An investment fraud scheme hatched by a former Lee’s Summit resident will cost the man nearly fours years in federal prison.
Richard J. Gumerman, 67, a resident of Lee’s Summit as late as 2011, was sentenced Jan. 21 in federal court for an investment fraud scheme in which he stole $724,000 from 13 victims.
According to the office of Tammy Dickinson, United States Attorney for the Western District of Missouri, Gumerman, now of Independence, was sentenced by U.S. District Judge Gary A. Fenner to three years and 10 months in federal prison without parole. The court also ordered Gumerman to pay $722,326 in restitution.
Gumerman pleaded guilty July 26 of last year to one count of mail fraud and one count of filing a false income tax return.
According to a plea agreement obtained from Don Ledford, the public affairs officer for the U.S. Attorney’s office, Gumerman admitted that he stole at least $724,000 from investors from 2007 through December 2011.
Gumerman used investor funds for personal living expenses, to pay other investors, to give money to Hooters’ restaurant waitresses and in other businesses he owned, court records indicate. He did business as Gumerman Trading Company, but is not registered as a broker-dealer agent, investment adviser representative, or issuer agent in the state of Missouri, nor has he ever been.
In February of 1987, Gumerman filed a fictitious name registration for GTC with the Missouri Secretary of State Business Services Division and provided an address for GTC in the 3600 block of N.E. Basswood Drive in Lee’s Summit. Gumerman opened a bank account in the name Richard J. Gumerman dba GTC, in 1988 and was the sole authorized signer on the account.
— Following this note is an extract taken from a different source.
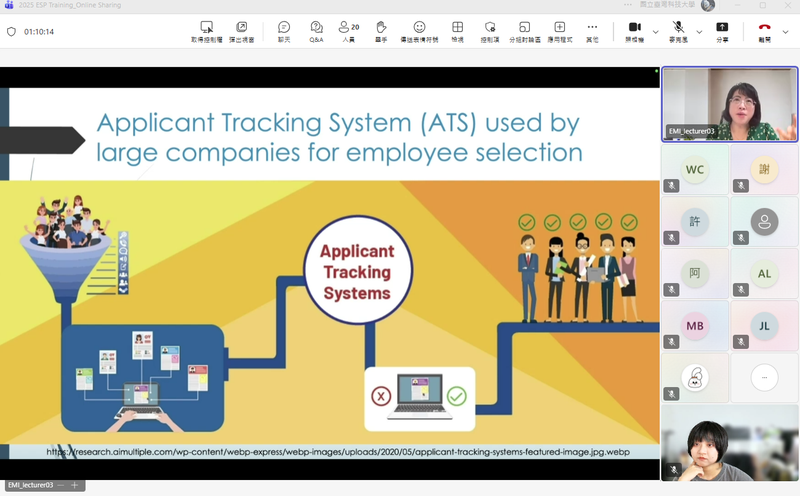The width and height of the screenshot is (800, 496).
Task: Click the Share screen button
Action: 722,31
Despite not being registered to sell securities, Gumerman sold investments with the GTC Trading Fund.
According to legal documents, between January 1992 and December 2010, individuals and groups invested more than $948,000 in the GTC Trading Fund. Gumerman told investors that the GTC Trading Fund pooled investor funds to trade in the commodities futures market.
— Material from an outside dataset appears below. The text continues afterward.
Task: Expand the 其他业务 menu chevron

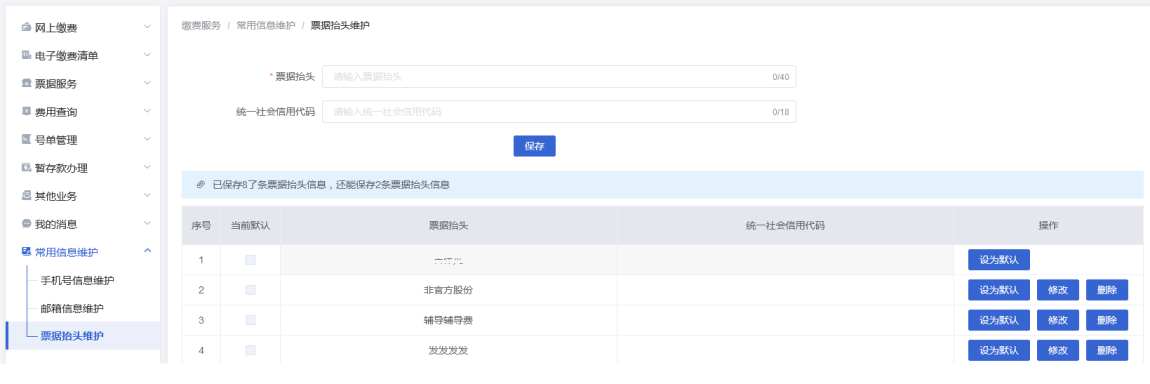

Prior to opening the GTC Trading Fund, Gumerman had only traded commodities for one year in a personal account, and lost money in that personal trading account and he did not disclose that fact to investors.
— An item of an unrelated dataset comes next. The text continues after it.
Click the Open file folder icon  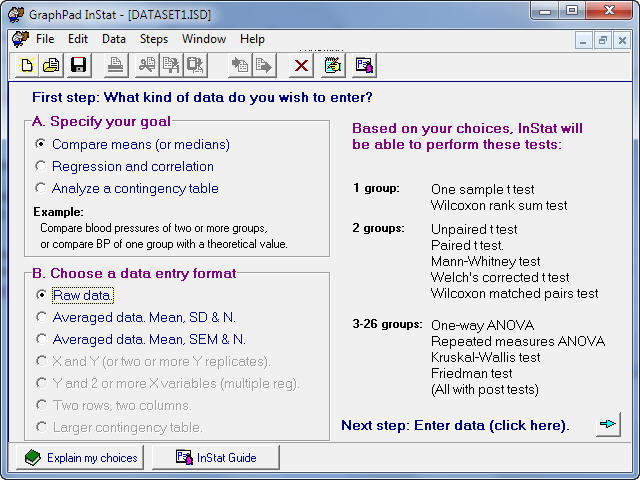pyautogui.click(x=51, y=66)
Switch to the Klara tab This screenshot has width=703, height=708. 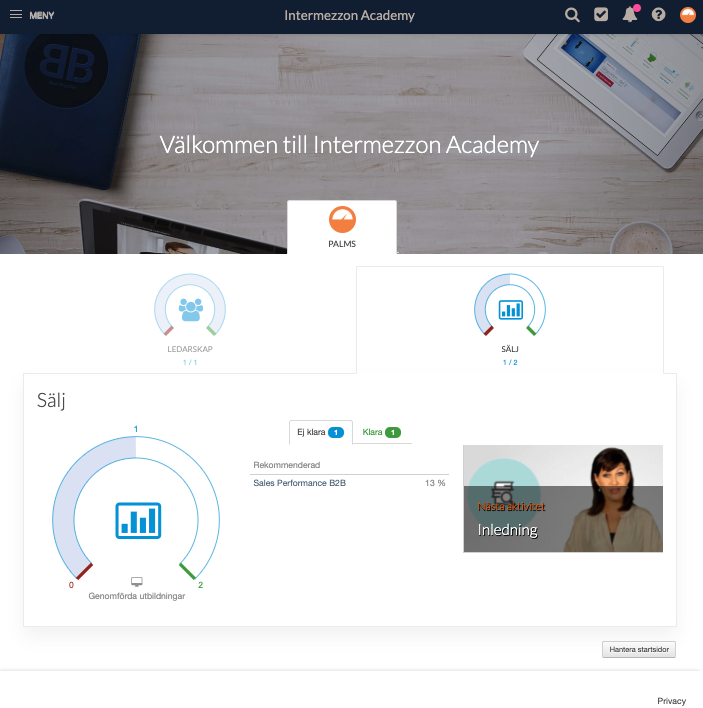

Gumerman mailed statements, sometimes to investors. The statements listed a fictional ending balance, fictional “interest” earned and a fictional rate of return on investment.
The account statements did not reflect actual balances in the accounts, actual interest earned, or an actual rate of return.
Gumerman sent to investors fabricated Internal Revenue Service Forms 1099 which reflected that they had earned interest from their investment accounts and investors used those forms to pay taxes on interest they had not earned.
Gumerman also admitted that, when he filed his tax return in April 2011, he stated that his taxable income was $42,534 in 2010. Gumerman failed to declare income he had obtained by fraud; his taxable income was actually $248,350. The total tax loss from Gumerman’s false tax returns was $96,635.
The case was prosecuted by Assistant U.S. Attorney Kathleen D. Mahoney and was investigated by IRS-Criminal Investigation, U.S. Secret Service and the Lee’s Summit Police Department.